:: Your instructions ::
Please set down every entry below exactly as given.
Material provided Block Start
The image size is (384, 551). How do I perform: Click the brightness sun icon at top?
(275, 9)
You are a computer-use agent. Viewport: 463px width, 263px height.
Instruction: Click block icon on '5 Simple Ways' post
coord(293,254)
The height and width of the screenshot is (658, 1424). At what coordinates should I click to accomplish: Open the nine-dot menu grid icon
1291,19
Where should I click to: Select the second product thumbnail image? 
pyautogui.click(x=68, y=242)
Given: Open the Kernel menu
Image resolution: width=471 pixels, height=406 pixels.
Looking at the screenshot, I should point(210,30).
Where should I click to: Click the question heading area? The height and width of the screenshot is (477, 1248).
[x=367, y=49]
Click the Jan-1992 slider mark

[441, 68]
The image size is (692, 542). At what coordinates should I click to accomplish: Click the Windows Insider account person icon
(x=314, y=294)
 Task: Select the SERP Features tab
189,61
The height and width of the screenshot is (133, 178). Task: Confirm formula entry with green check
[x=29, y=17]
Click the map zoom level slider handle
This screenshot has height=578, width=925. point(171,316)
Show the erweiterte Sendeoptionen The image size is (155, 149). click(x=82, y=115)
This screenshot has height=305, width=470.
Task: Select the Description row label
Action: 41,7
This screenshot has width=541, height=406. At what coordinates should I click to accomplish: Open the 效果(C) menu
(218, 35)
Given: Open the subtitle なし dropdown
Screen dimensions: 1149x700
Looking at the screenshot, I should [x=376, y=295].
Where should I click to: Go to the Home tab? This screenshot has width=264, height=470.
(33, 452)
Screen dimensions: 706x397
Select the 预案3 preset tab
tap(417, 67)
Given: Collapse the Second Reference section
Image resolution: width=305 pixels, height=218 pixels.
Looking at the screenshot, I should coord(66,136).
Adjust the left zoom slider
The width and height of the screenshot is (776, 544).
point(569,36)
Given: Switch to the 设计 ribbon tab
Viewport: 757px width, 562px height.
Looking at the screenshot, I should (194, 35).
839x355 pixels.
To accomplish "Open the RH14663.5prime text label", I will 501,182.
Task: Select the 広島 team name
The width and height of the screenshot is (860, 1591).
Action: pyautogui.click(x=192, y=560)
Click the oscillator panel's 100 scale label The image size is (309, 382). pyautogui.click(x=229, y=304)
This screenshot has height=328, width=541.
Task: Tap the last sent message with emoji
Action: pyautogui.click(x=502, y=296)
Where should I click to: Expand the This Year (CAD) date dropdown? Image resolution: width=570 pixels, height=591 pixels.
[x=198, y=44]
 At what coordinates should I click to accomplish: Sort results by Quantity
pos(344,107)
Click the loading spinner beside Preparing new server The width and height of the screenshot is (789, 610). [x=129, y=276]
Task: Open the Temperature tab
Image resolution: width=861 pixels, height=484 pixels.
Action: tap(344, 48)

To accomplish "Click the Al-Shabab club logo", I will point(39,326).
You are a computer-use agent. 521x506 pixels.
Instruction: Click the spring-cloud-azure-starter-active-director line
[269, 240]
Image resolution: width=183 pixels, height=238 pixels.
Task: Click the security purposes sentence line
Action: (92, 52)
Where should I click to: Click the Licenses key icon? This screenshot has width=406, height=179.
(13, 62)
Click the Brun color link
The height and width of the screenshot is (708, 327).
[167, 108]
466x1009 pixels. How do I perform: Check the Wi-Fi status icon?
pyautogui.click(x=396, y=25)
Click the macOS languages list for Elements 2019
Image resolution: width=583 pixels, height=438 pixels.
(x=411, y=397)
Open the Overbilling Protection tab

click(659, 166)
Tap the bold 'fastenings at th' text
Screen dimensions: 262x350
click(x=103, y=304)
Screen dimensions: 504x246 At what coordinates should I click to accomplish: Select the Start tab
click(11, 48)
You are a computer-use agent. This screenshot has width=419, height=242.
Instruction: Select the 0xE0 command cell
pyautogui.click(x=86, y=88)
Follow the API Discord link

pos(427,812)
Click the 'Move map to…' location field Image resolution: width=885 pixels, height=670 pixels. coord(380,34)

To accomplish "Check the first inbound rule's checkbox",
Material provided Block End
:: Response to the task ::
The image size is (384, 551). How do I perform: Click the brightness sun icon at top?
(275, 9)
You are a computer-use agent. Viewport: 463px width, 263px height.
Instruction: Click block icon on '5 Simple Ways' post
coord(293,254)
The height and width of the screenshot is (658, 1424). At what coordinates should I click to accomplish: Open the nine-dot menu grid icon
1291,19
Where should I click to: Select the second product thumbnail image? 
pyautogui.click(x=68, y=242)
Given: Open the Kernel menu
Image resolution: width=471 pixels, height=406 pixels.
Looking at the screenshot, I should point(210,30).
Where should I click to: Click the question heading area? The height and width of the screenshot is (477, 1248).
[x=367, y=49]
Click the Jan-1992 slider mark

[441, 68]
The image size is (692, 542). At what coordinates should I click to accomplish: Click the Windows Insider account person icon
(x=314, y=294)
 Task: Select the SERP Features tab
189,61
The height and width of the screenshot is (133, 178). Task: Confirm formula entry with green check
[x=29, y=17]
Click the map zoom level slider handle
This screenshot has height=578, width=925. point(171,316)
Show the erweiterte Sendeoptionen The image size is (155, 149). click(x=82, y=115)
This screenshot has height=305, width=470.
Task: Select the Description row label
Action: 41,7
This screenshot has width=541, height=406. At what coordinates should I click to accomplish: Open the 效果(C) menu
(218, 35)
Given: Open the subtitle なし dropdown
Screen dimensions: 1149x700
Looking at the screenshot, I should [x=376, y=295].
Where should I click to: Go to the Home tab? This screenshot has width=264, height=470.
(33, 452)
Screen dimensions: 706x397
Select the 预案3 preset tab
tap(417, 67)
Given: Collapse the Second Reference section
Image resolution: width=305 pixels, height=218 pixels.
Looking at the screenshot, I should coord(66,136).
Adjust the left zoom slider
The width and height of the screenshot is (776, 544).
point(569,36)
Given: Switch to the 设计 ribbon tab
Viewport: 757px width, 562px height.
Looking at the screenshot, I should (194, 35).
839x355 pixels.
To accomplish "Open the RH14663.5prime text label", I will 501,182.
Task: Select the 広島 team name
The width and height of the screenshot is (860, 1591).
Action: pyautogui.click(x=192, y=560)
Click the oscillator panel's 100 scale label The image size is (309, 382). pyautogui.click(x=229, y=304)
This screenshot has height=328, width=541.
Task: Tap the last sent message with emoji
Action: pyautogui.click(x=502, y=296)
Where should I click to: Expand the This Year (CAD) date dropdown? Image resolution: width=570 pixels, height=591 pixels.
[x=198, y=44]
 At what coordinates should I click to accomplish: Sort results by Quantity
pos(344,107)
Click the loading spinner beside Preparing new server The width and height of the screenshot is (789, 610). [x=129, y=276]
Task: Open the Temperature tab
Image resolution: width=861 pixels, height=484 pixels.
Action: tap(344, 48)

To accomplish "Click the Al-Shabab club logo", I will point(39,326).
You are a computer-use agent. 521x506 pixels.
Instruction: Click the spring-cloud-azure-starter-active-director line
[269, 240]
Image resolution: width=183 pixels, height=238 pixels.
Task: Click the security purposes sentence line
Action: (92, 52)
Where should I click to: Click the Licenses key icon? This screenshot has width=406, height=179.
(13, 62)
Click the Brun color link
The height and width of the screenshot is (708, 327).
[167, 108]
466x1009 pixels. How do I perform: Check the Wi-Fi status icon?
pyautogui.click(x=396, y=25)
Click the macOS languages list for Elements 2019
Image resolution: width=583 pixels, height=438 pixels.
(x=411, y=397)
Open the Overbilling Protection tab

click(659, 166)
Tap the bold 'fastenings at th' text
Screen dimensions: 262x350
click(x=103, y=304)
Screen dimensions: 504x246 At what coordinates should I click to accomplish: Select the Start tab
click(11, 48)
You are a computer-use agent. This screenshot has width=419, height=242.
Instruction: Select the 0xE0 command cell
pyautogui.click(x=86, y=88)
Follow the API Discord link

pos(427,812)
Click the 'Move map to…' location field Image resolution: width=885 pixels, height=670 pixels. coord(380,34)

To accomplish "Check the first inbound rule's checkbox",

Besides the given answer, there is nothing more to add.